The peculiar thing is, the risk of asthma goes up if the mother’s asthma was more severe and/or uncontrolled, but the study couldn’t show a causal relationship.
Tell me more
The Danes are known for their universal health care system. A cool little perk of this is the amount of patient data they can run studies with.
Doctors from the Aarhus University in Denmark did just that when they looked through the records of about 7,000 kids who were born to mothers with active asthma during pregnancy.
More kids had early-onset persistent asthma if their mothers had uncontrolled or moderate/severe asthma during pregnancy, compared to kids born to mothers who had mild controlled asthma.

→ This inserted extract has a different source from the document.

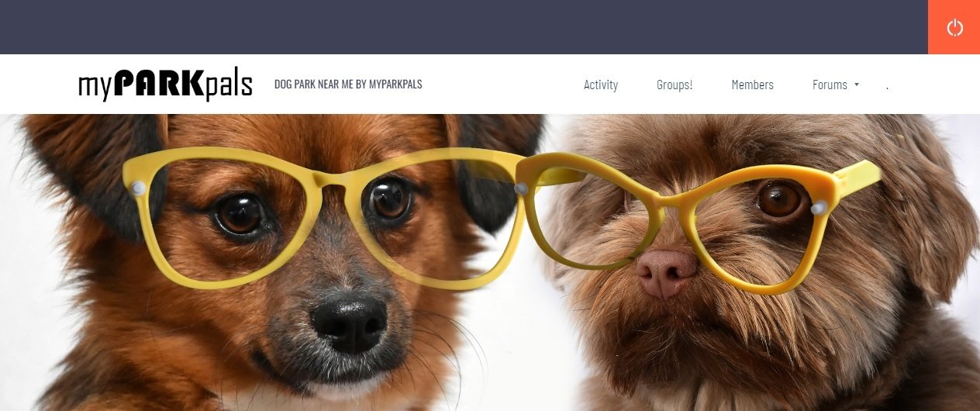Click the left dog's right eye

(x=389, y=198)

For instance, 19% more kids had early-onset persistent asthma if their mothers had mild uncontrolled vs mild controlled asthma. This went up to 33% if their mothers had moderate/severe controlled asthma; 37% if their mothers had moderate/severe uncontrolled asthma. You see where this is going.
But this was an observation. That is to say, this study doesn’t prove that a mother’s asthma during pregnancy can cause asthma in the child.
What does it mean?
This study tells us that if a woman is having trouble keeping her asthma under control during pregnancy for whatever reason, the chances of her child getting asthma early on in life may go up.

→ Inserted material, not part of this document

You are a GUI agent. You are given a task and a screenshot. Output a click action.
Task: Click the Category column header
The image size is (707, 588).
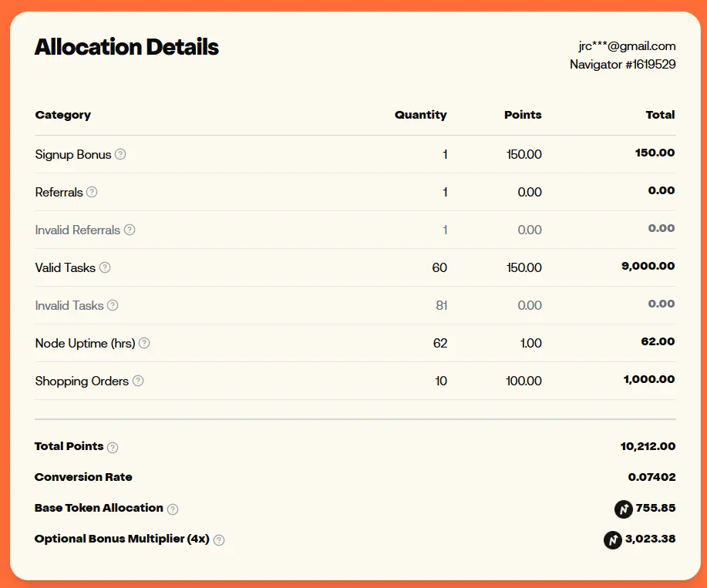(63, 115)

There’s nothing to stop this, but knowing these stats can help us plan accordingly, such as saving up a bit more for health care costs or talking to the doctor earlier on to learn more about childhood asthma.
I should also mention that the American College of Allergy, Asthma, and Immunology says that asthma affects about 8% of women in their childbearing years. They also list the risks of uncontrolled asthma to both the mother and child (scary as heck so exercise caution before you click).
“Asthma can be controlled by careful medical management and avoidance of known triggers, so asthma need not be a reason for avoiding pregnancy. Most measures used to control asthma are not harmful to the developing fetus and do not appear to contribute to either miscarriage or birth defects.”